The key development is that, where a dispute as to a third party’s compliance with an obligation to arbitrate arises, this is a dispute which falls within the scope of an arbitration clause. An assertion of rights by a third party under a contract containing an arbitration clause will mean that the third party is bound by the arbitration clause regardless of whether the dispute that arises relates to the substantive dispute under the contract or compliance with the arbitration agreement itself. The third party is under an “equitable obligation” to recognise that a right to arbitrate includes the total impact of the arbitration. In other words, where the “conditional benefit” principle applies, the jurisdiction of the arbitrator extends beyond determining the arbitration claim, to the grant of relief to the contractual party, where the non-contractual party fails to comply with the arbitration agreement.
The Powers of an Arbitrator to Grant Injunctive Relief
The arguments raised by Spain on the remedies available to the Insurance Association (club) in EWHC 1582 raised interesting questions on novel and developing areas of law. Although Henshaw J ultimately held that these were matters for the arbitrator in the first instance, the court provided a (limited) indication of its views when deciding whether the club had a good arguable case.
Spain had argued that section 13 of the SIA alongside section 48 of the Arbitration Act 1996 (AA 1996) provided that an arbitrator was not able to grant an injunction against a state. The court held that the better view was that section 13 governed the exercise but not the existence of a court’s powers to grant an injunction and that section 48 of the AA 1996 allowed an arbitrator to grant an injunction against a state. The view was supported by policy considerations. In particular, the court held that the grant of anti-suit relief by an arbitral tribunal was much less likely (if at all) to impinge upon the par in parem principle (the principle that one sovereign power cannot exercise jurisdiction over another sovereign power) by setting states up against one another.

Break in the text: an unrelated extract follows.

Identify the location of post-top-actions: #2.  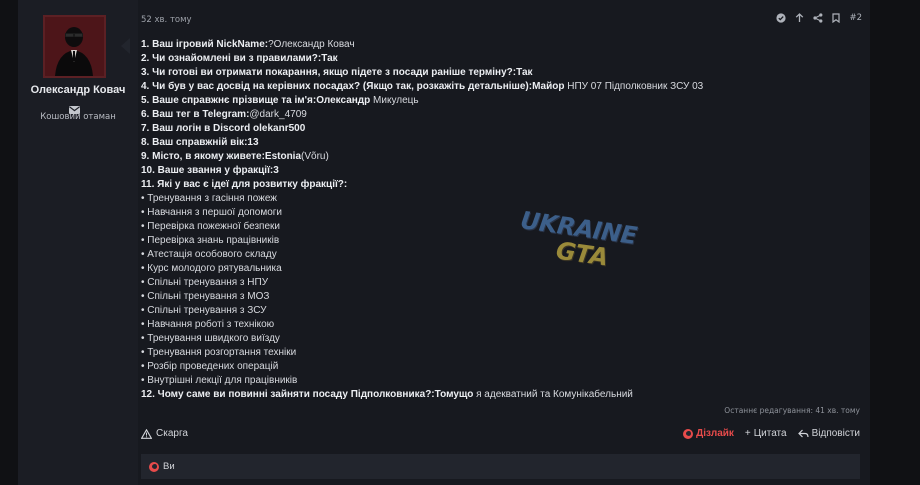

Since there was a good arguable case that the arbitral tribunal could grant an injunction, it followed that there was a good arguable case that it could grant damages in lieu of an injunction.

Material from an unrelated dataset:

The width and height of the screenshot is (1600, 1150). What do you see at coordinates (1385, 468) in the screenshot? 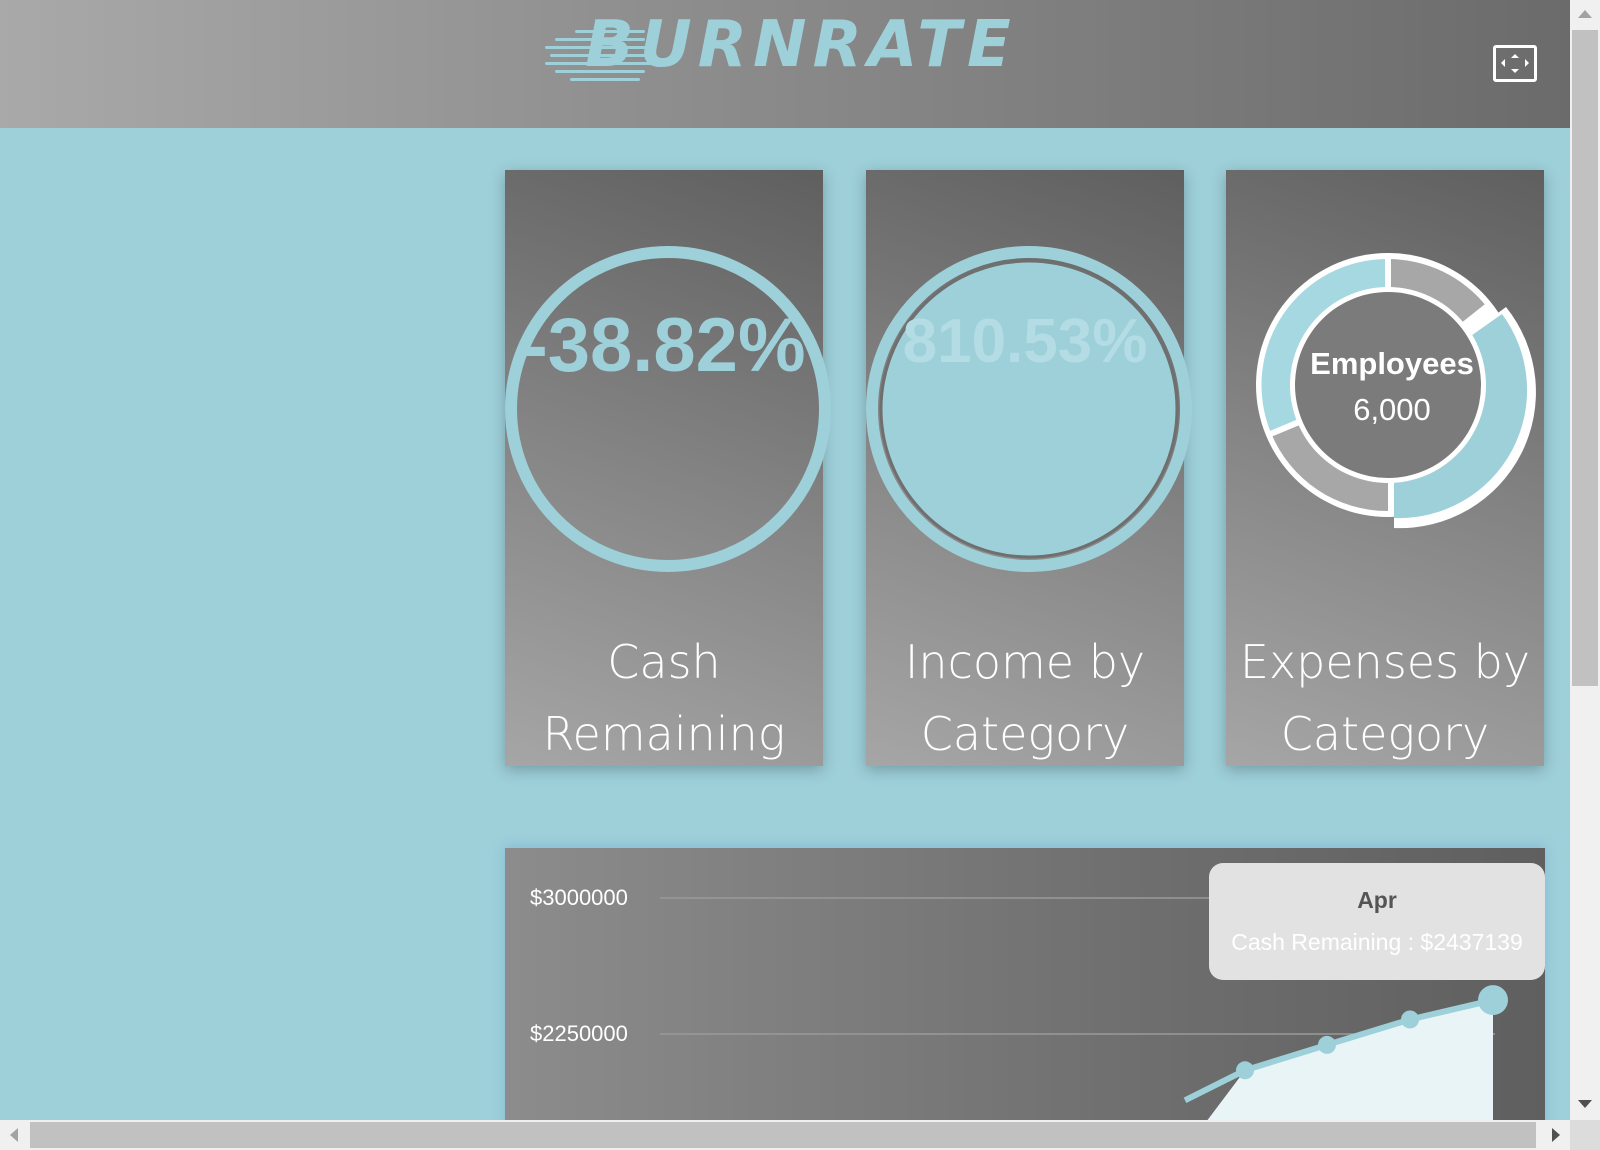
I see `expenses-card: Employees 6,000 Expenses by Category` at bounding box center [1385, 468].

The key development is that the court has held that arbitrators might well have the power to issue injunctions against state parties and, in particular, anti-suit injunctions where proceedings are before the courts of EU member states. Curiously, the court held that although it had the same power, its exercise was limited by the Brussels-Lugano regime. This is not the case where the power is exercised by an arbitral tribunal. It remains to be seen whether and, if so, how the English courts are able to uphold the decisions of arbitrators to issue anti-suit injunctions in a manner that does not run afoul of the decisions in Case C-159/02 Turner v Grovit and Case C-185/07 Allianz SpA v West Tankers Inc. In light of section 6 (5) of the European Union (Withdrawal) Act 2018, the Supreme Court now has the option of departing from these decisions where it considers it right to do so. Early indications may be gleaned from the Supreme Court’s decision in Micula and others v Romania.
The Arbitration Exception in the Brussels Recast Regulation
In his judgment in EWHC 1920, Butcher J considered the scope of the arbitration exception in article 1(2)(d) of the Brussels Recast Regulation. A dispute arose between France and Spain and the club as to whether the court had jurisdiction over claims for declaratory relief that the states were in breach of their obligation to abide by English judgments, which obliged the states to pursue certain claims in a London arbitration. In essence, these were judgments which sought to enforce arbitration awards.
The court considered the authorities and the travaux préparatoires. No authority had, however, dealt with the issue of a judgment entered to enforce an arbitral award, in the same terms of the award. Butcher J held that these claims were too far removed from the arbitrations to fall within the exception since they depended specifically on there being separate causes of action arising as a result of the state parties’ not giving effect to judgments, which were distinct from claims arising from the failure to honour arbitral awards.
The key development is that insofar as claims relate to the enforcement of judgments within the EU, which themselves seek to enforce arbitration awards, these claims fall within the scope of the Brussels Recast Regulation. The arbitration exception is accordingly to be narrowly construed. This might well lead to the splitting of related proceedings; for instance, where claims are simultaneously brought in relation to arbitration awards and judgments enforcing arbitration awards. Indeed, this was precisely what occurred in the case.
The Commercial Court has shown characteristic deference to the arbitral process. The cases show that the court adopts a generous view as to what falls within the scope of an arbitration clause and an arbitrator’s powers. The court has also indicated that it will adopt a narrow approach to the arbitration exception in the Brussels Recast Regulation. The decisions shed light on previously unaddressed areas of law, but they are unlikely to be the last word on these matters and it is not unlikely that these questions will return to the court soon after they have been ruled upon by an arbitrator in the first instance.